# FS: 2011 Fischer Progressor 9+ 170cm



## Philpug (Sep 17, 2011)

Of course with bindings, Pro Z13's and a full Start Haus tune and come shipped with storage wax. 

Specs: 
Length: 170cm
Dims: 117/70/100
TR: 15M (dual radius 17M/13M)


HERE is the Product page.

$399.00 + $25.00 for shipping.


----------



## hammer (Sep 18, 2011)

Are these used/demo skis? If so, do you have a picture of them?


----------



## gmcunni (Sep 18, 2011)

would this be a good choice for firm east coast days and some recreational racing (nastar) for a hack?


----------



## Philpug (Sep 19, 2011)

hammer said:


> Are these used/demo skis? If so, do you have a picture of them?


These have ONE day on them, a customer asked me to sell them for them. They have the regular binding, not a demo binder. I will try to get a picture up tonight.




gmcunni said:


> would this be a good choice for firm east coast days and some recreational racing (nastar) for a hack?


Very good ski for that. The Progressor will reward good technique and will not punish you for being a hack. :beer: IMHO, the Fischers in this class are about the easiest skis to ski as compared to Volkl, Nordica and even the Blizzards.


----------



## Philpug (Sep 19, 2011)

Here is a picture


---
I am here: http://maps.google.com/maps?ll=39.541598,-119.889169


----------



## hammer (Sep 20, 2011)

Checked over on EpicSki...already sold. :sad:


----------



## gmcunni (Sep 20, 2011)

i came very close to pulling trigger on this.  my hesitation was i want a 100+ pow ski more than a carver/racer.

i'd get more use out of the carver/racer but that type of logic doesn't work on me...


----------



## hammer (Sep 20, 2011)

gmcunni said:


> i came very close to pulling trigger on this.  my hesitation was i a 100+ pow ski more than a carver/racer.
> 
> i'd get more use out of the carver/racer but that type of logic doesn't work on me...

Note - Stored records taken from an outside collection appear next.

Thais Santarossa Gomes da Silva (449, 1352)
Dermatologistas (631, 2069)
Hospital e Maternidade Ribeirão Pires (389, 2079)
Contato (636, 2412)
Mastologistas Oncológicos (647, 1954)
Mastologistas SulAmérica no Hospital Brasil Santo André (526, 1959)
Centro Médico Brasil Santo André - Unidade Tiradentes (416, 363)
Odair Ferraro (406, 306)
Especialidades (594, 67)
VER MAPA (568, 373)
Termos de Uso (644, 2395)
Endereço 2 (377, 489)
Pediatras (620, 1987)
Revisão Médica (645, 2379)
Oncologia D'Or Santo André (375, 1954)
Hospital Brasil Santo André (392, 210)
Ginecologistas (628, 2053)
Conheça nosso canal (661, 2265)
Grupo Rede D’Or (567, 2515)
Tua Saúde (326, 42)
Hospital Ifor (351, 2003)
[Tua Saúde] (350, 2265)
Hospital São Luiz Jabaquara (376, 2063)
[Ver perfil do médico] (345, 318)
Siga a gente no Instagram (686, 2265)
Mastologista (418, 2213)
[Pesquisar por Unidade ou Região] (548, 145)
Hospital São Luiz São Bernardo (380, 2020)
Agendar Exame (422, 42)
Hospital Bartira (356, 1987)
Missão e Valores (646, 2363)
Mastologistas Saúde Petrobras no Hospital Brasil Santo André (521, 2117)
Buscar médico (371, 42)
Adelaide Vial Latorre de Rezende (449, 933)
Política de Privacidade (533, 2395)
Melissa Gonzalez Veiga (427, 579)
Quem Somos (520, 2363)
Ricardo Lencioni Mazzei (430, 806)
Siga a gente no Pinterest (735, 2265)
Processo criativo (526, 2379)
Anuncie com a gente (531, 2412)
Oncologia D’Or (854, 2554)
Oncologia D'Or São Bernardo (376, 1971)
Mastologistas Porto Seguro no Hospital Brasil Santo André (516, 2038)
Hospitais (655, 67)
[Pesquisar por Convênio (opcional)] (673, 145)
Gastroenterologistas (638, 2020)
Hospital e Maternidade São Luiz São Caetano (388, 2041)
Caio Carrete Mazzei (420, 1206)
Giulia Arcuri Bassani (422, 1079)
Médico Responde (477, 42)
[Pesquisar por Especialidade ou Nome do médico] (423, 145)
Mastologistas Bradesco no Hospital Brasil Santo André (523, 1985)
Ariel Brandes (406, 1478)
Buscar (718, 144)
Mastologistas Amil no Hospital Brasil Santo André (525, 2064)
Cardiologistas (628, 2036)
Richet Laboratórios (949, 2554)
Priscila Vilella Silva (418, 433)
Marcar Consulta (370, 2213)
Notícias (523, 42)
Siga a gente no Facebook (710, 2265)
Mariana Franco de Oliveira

I just wanted to verify the condition...but I was too slow to respond.

Reality is that practically all of my time is on hardpack groomers, and my current all-mountain skis do well for me on that but they can be chattery when pushed.  I demo'ed the Progressors a while ago and they were on the stiff side but more solid than my current skis.  Think they would have been a good fit...oh well.


----------



## Philpug (Sep 20, 2011)

Yep, they sold.


----------



## wa-loaf (Sep 20, 2011)

gmcunni said:


> i came very close to pulling trigger on this.  my hesitation was i want a 100+ pow ski more than a carver/racer.



I'm sure Phil could find you a pair of those at a good price too.


----------



## gmcunni (Sep 20, 2011)

wa-loaf said:


> I'm sure Phil could find you a pair of those at a good price too.



LOL, no doubt!


----------



## wa-loaf (Sep 20, 2011)

gmcunni said:


> LOL, no doubt!



I'm thinking about getting some new race skis for the season. If I do I'll sell you my Progressor 9's (175's) with only 2 seasons of mostly night league skiing on them. If you're interested of course.


----------



## gmcunni (Sep 20, 2011)

wa-loaf said:


> I'm thinking about getting some new race skis for the season. If I do I'll sell you my Progressor 9's (175's) with only 2 seasons of mostly night league skiing on them. If you're interested of course.



perhaps... let me know when you decide.


----------



## Madroch (Sep 23, 2011)

Go for it gary-- love my Fischer RC's I bought last year-- all those post thaw-freeze days when the bumps were unskiable granite were actually enjoyable cruising on the groomed "hard pack".


----------